Soy estudiante en
Barcelona, y no podría posible hacerme más feliz que estoy en este momento. El
mundo me ha dado relaciones nuevos con compañeros y amigos nuevos, una ciudad
nueva, una familia nueva, y un idioma de que cada día estoy aprendiendo más.
Todos los días
que he estado aquí en la ciudad, he explorado otras partes de la ciudad. A
veces, voy muy lejos a barrios nuevos para ver alguna obra de Gaudí, y otras
veces voy andando por las calles del barrio Gótico, donde estoy viviendo por
este mes. Sin embargo, siempre hay algo nuevo y siempre aprendo algo nuevo.
Hasta ahora, mis
partes favoritos de la ciudad son el café, que es súper delicioso, y mi familia
anfitriona.

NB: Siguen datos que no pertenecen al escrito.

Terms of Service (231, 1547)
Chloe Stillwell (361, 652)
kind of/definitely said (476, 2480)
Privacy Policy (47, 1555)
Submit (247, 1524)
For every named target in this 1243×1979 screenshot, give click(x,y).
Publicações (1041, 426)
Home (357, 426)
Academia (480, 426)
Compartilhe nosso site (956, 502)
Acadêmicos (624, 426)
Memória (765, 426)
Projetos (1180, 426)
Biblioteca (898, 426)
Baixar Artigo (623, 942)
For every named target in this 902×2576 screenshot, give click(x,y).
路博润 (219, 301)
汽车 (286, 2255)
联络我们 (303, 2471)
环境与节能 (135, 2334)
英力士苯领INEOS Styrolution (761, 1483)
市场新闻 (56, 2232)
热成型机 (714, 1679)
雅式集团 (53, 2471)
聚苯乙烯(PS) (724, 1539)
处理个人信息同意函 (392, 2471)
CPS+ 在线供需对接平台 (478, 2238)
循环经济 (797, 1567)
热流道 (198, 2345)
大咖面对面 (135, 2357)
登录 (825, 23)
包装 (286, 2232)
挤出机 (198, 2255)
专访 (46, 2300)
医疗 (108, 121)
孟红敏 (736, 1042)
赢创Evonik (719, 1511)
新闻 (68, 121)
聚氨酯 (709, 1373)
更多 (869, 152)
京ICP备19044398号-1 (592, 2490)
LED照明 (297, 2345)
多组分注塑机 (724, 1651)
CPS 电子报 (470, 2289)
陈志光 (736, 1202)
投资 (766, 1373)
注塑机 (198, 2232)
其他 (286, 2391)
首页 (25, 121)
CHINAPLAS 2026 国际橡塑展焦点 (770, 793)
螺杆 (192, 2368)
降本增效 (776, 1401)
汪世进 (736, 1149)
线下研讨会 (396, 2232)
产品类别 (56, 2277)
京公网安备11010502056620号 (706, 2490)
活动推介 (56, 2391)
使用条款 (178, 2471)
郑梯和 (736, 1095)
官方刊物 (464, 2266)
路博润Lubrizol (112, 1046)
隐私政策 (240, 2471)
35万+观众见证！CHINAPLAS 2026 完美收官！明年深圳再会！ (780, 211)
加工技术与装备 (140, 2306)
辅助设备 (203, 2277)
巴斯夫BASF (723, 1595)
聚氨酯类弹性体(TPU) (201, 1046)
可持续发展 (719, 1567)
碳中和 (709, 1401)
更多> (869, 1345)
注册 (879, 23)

La idea del café es simple: el café es excelente – y necesario – y
a mí no me ha desilusionado nunca. La otra idea, la de mi familia, es más
profunda. Para empezar, quiero decir que he tenido suerte en la colocación;
estas cosas siempre requieren suerte. La familia es agradable y simpático, y
fácil para entender. Begoña, la mujer y nuestra nueva mamá nos cuida mucho;
Dami es el padre y aunque es gracioso y un poco absurdo, por su ocupación de
pintor y profesor, tenemos discusiones profundas de la política, la historia,
la economía, los deportes, y más. Mis habilidades de hablar el idioma han
mejorado mucho, y lo atribuyo mucho a los discusiones que tenemos en casa.
Finalmente, no
puedo escribir este blog sin mencionar la ciudad. En el pasado, no he estudiado
ni tenido algún interés fuerte en la arquitectura, pero esta ciudad es
magnifica en este aspecto. Los catedrales góticos, el Eixample y el plan Cerdá,
y sobre todo el modernisme de Gaudí y
sus contemporáneas es magnifica. La arquitectura funciona en alguna manera de
que no entiendo muy bien dentro de mí, pero sé que me encanta las detalles, la
inspiración, la pasión, y la historia que canta el arte.